Céder un peu c’est capituler beaucoup. Ce slogan soixante-huitard convient à merveille à l’engrenage libéral-sécuritaire qui avale la gauche de droite. La course au drapeau, à l’encadrement militaire et à la dénonciation de la fraude contribuent à gommer un peu plus les nuances qui subsistent au sein de la la grande coalition potentielle (UMP, UDF, PS). En effet, la dynamique libérale sécuritaire est un processus cumulatif. D’abord, elle bouscule l’agenda politique. La référence à l’ordre, crispé sur la nation, tend à gommer les clivages socio-économiques : riche ou pauvre, tous unis contre la rapine et les incivilités ! La répartition des richesses ou l’utilité sociale de l’activité économique sont des questions qui ne se posent pas. Plus pernicieusement, le libéralisme augmente également la demande d’ordre car, inexorablement, il accroît les enfreintes à la loi : le sentiment d’injustice et les frustrations économiques alimentés par la hausse des inégalités sont des incitations à la transgression ; l’extension du règne de la marchandise accroît le nombre des confrontations individuelles à la violence de l’insolvabilité tout comme les opportunités de ne pas s’y soumettre. Enfin, le chômage et la précarité, en exacerbant la concurrence entre les travailleurs, nourrissent les ressentiments racistes et les tensions sociales qui accompagnent la montée en puissance des actions discriminatoires.

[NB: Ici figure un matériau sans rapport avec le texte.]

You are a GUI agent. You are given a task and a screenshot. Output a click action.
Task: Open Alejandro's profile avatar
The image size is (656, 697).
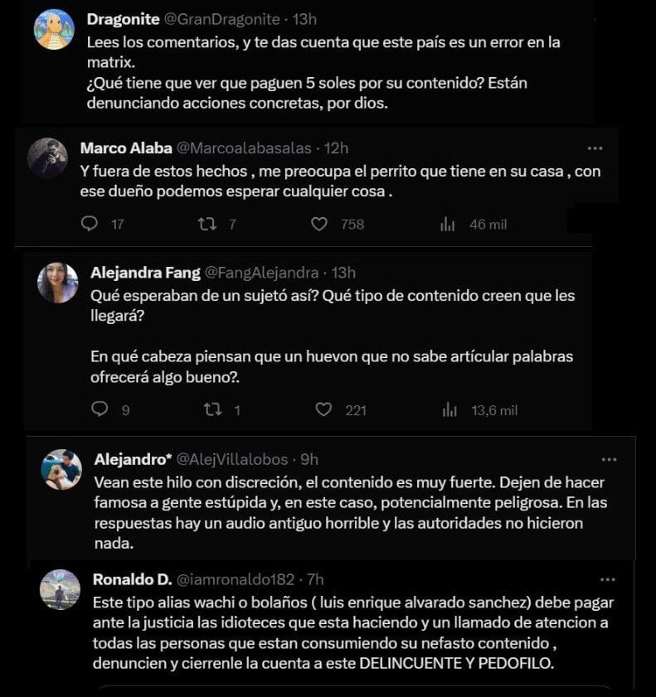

Il n’y a pas de place pour des compromissions libéral-sécuritaires. La spirale ne peut que s’approfondir ou être rompue. Décréter l’urgence sociale ou poursuivre la surenchère répressive, telle est l’alternative. Après les reniements économiques, le ralliement au sécuritarisme et à l’exaltation de la nation de la gauche de droite rendent plus logique que jamais la convergence des forces antilibérales. Sur le plan programmatique, cette convergence est déjà très avancée : pour Bové et Besancenot, sur tous les points essentiels, la fusion est même accomplie. Leurs réponses aux évènements de la rue Rampal et de la gare du nord sont presque similaires. L’idée d’unité fait aussi son chemin. Le ralliement tardif d’Olivier Besancenot à une future union des forces antilibérales comme la disponibilité de José Bové qui fait de ce projet d’unité un fondement de sa candidature suggèrent que ça avance. Dispersée la gauche de la gauche est en train de perdre : sur le plan électoral sans aucun doute, mais peut-être plus encore du fait d’une démoralisation militante. Joey Starr l’a déjà rappé : « dommage que l’unité n’ait été de notre côté ». Cette épreuve ne sera pas fatale, pourvue qu’elle soit salutaire ! Rue Rampal et gare du nord, les résistance crient pour l’alternative.